[[ TEXT BLOCK, beginning ]]
Datta was born in Assam's Mangaldoi in 1931 and served as director and special secretary of the Tripura Health Services until 1992
Rathin Datta, a famous Indian surgeon, who played a vital role in the liberation war of Bangladesh in 1971 by saving many freedom fighters' lives, died in Kolkata on Monday.
The Padma Shri awardee surgeon, 89, breathed his last after a prolonged illness. He is survived by a son and a daughter, Outlook reported.
According to the Health Department officials, Datta tirelessly took care of "Mukti Yoddhas" (freedom fighters) of Bangladesh as well as Indian soldiers during the 9-month war for Bangladesh's independence.
"For his invaluable services, he was given Mukti Yoddha Maitri Sanmanana (friendship award) by the Bangladesh government in Dhaka in 2012. He was conferred Padma Shri in 1992 by the Indian government," the official said.
[[ TEXT BLOCK, end ]]
[[ RECORDS, beginning ]]
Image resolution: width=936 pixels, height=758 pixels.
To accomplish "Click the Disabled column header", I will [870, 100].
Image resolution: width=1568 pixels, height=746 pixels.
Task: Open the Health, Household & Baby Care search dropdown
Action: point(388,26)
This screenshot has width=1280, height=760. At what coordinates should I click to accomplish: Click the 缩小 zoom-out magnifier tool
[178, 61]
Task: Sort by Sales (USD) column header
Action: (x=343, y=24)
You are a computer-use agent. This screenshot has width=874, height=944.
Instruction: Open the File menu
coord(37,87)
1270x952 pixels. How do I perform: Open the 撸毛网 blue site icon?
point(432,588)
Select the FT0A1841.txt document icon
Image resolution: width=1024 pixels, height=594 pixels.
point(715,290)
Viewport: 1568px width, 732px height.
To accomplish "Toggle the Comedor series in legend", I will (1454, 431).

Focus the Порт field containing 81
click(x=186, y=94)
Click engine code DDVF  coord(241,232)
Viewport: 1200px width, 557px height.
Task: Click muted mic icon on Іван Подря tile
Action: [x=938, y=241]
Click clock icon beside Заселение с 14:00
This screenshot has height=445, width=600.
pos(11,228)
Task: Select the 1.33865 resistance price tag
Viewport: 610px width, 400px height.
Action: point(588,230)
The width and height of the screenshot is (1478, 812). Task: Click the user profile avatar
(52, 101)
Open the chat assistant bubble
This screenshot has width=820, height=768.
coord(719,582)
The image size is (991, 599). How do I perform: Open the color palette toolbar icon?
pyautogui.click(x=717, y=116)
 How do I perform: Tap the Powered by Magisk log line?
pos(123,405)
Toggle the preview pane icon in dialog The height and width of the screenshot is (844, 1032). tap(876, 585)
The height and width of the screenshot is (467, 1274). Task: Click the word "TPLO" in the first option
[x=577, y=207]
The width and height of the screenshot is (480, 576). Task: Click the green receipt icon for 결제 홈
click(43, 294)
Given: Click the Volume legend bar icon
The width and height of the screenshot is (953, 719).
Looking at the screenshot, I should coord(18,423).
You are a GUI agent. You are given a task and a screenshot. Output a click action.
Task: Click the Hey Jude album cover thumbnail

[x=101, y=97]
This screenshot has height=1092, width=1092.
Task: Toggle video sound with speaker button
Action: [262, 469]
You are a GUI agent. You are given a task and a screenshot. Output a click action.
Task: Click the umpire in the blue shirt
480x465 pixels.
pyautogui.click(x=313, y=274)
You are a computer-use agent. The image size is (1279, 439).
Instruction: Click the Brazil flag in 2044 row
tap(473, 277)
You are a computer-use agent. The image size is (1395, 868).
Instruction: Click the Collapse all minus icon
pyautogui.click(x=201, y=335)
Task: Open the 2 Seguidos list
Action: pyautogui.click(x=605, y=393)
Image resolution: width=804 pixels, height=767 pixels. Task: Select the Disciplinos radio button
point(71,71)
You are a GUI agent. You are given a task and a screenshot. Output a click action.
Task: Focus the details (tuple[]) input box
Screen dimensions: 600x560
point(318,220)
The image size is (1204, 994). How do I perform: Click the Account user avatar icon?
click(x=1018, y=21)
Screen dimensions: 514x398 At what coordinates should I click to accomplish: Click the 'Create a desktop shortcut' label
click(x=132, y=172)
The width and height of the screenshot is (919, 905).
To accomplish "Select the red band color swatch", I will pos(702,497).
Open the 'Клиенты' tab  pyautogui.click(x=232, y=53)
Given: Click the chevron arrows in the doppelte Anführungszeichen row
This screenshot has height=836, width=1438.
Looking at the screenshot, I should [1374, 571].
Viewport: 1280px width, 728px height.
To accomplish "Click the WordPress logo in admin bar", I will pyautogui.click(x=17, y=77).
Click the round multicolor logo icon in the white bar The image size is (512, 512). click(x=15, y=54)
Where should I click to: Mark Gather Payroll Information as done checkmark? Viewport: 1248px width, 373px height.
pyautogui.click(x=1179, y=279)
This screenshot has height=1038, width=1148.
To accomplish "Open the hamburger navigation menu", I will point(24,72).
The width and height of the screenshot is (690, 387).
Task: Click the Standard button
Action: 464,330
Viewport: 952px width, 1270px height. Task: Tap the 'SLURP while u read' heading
[[ RECORDS, end ]]
* _WORK INSTRUCTIONS_
A - Summarize the text about Rathin Datta in two sentences.
B - According to the text about Rathin Datta, in what year did he receive the Mukti Yoddha Maitri Sanmanana from the Bangladesh government?
The lines come from a separate source and are unrelated to the text about Rathin Datta.

* _ANSWERS BY ITEM_
A - Rathin Datta, a Padma Shri surgeon born in Assam's Mangaldoi in 1931 who served as director and special secretary of the Tripura Health Services until 1992, died in Kolkata at 89 after a prolonged illness. During the nine-month war for Bangladesh's independence in 1971, he cared for Bangladeshi freedom fighters and Indian soldiers, and in 2012 the Bangladesh government gave him the Mukti Yoddha Maitri Sanmanana.

B - He received it in 2012.